Unable to scale stream shredder horizontally

Hi there! I have an issue scaling the stream shredder horizontally. Currently, we are running the Snowplow pipeline on AWS using Kinesis and stream shredder 2.2.0, which is consuming from a Kinesis data stream with 6 shards. The pipeline is working as expected, but lately, we noticed that the RecordProcessor.processRecords.Time CloudWatch metric has started increasing, indicating slow processing and delays in delivering the events in real-time to Redshift. I’m running the shredder on an EC2 instance as a Docker container. Additionally, the shredder is set up as an enhanced fan-out consumer.

I decided to scale it horizontally. My first attempt was to run a second container with the same appName but a different S3 output path. In the first two minutes, everything was fine. Both shredders started consuming 3 shards each, which was what I expected, but suddenly the Kinesis SDK started closing the connection to one of the consumers with the following error:

WARN software.amazon.awssdk.http.nio.netty.internal.http2.Http2GoAwayEventListener - GOAWAY received on a connection ([id: 0x882e9690, L:/XX.XX.X.XX:XXXX - R:kinesis.us-east-1.amazonaws.com/XX.XX.XX.XXX:XXX]) not associated with any multiplexed channel pool.

I thought that this was due to the fact that I’m running 2 shredders with the same appName.

My second attempt was to run a second shredder with a different appName. This resulted in a new enhanced fan-out consumer being registered in the Kinesis stream, a second DynamoDB table being created, and assignment to all 6 shards. Consequently, we started having duplicate events and the same error again:

WARN software.amazon.awssdk.http.nio.netty.internal.http2.Http2GoAwayEventListener - GOAWAY received on a connection ([id: 0x882e9690, L:/XX.XX.X.XX:XXXX - R:kinesis.us-east-1.amazonaws.com/XX.XX.XX.XXX:XXX]) not associated with any multiplexed channel pool.

Am I missing something? I will greatly appreciate your help.
Thanks in advance!

Hi @peter.petrov ,

We generally recommend to scale the streaming shredder vertically because auto-scaling horizontally can introduce a bunch of duplicates, due to how KCL (the library used to consume from Kinesis) works. But in your case if you have a fixed number of shards and a fixed number of instances you could be fine.

All the instances must share the same appName. This is how KCL is able to share the consumption between instances.

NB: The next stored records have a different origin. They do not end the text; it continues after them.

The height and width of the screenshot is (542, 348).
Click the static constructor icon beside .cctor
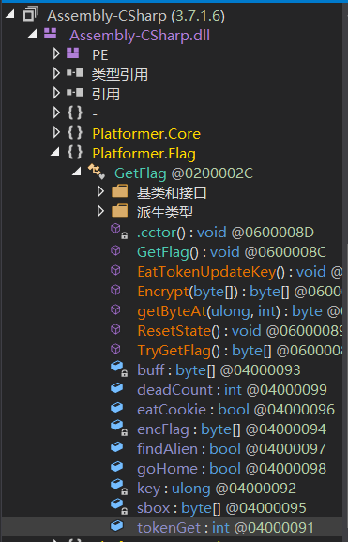118,231
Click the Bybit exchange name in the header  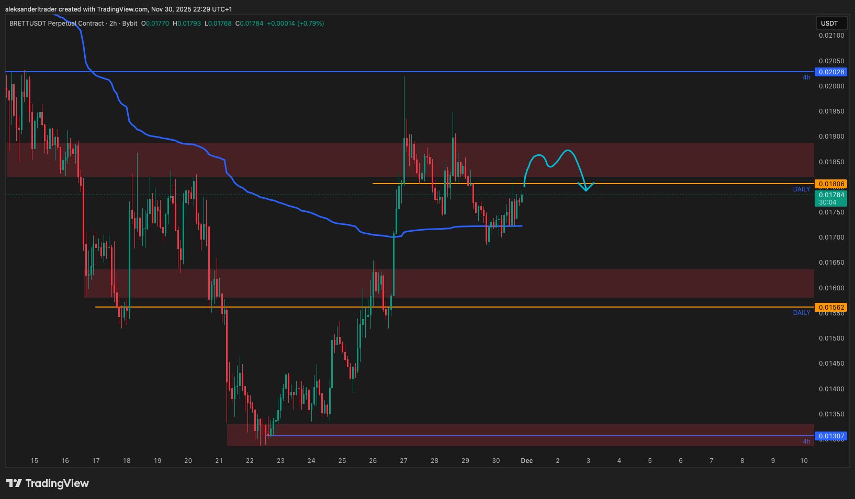(129, 24)
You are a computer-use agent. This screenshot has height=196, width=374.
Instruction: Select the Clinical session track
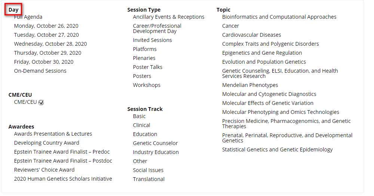pos(141,125)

but suddenly the Kinesis SDK started closing the connection to one of the consumers with the following error

I’m not familiar with this error message, but this seems to be just a warning. Did you observe a problem with the consumption after this log ?

Hi @BenB
I managed to fix the issue as I decreased the number of shards form 6 to 4.
It turns out that in a configuration of 6 shards and 2 shredders, KLC was not able to distribute the consumption equally between the 2 shredders resulting in sporadic SubscribeToShard.RateExceeded errors and the warning I mentioned in the original post. Decreasing the number of the shards solve my problem and allow me to scale the shredder horizontally.
And yes - we observed data lost after this warning in the log.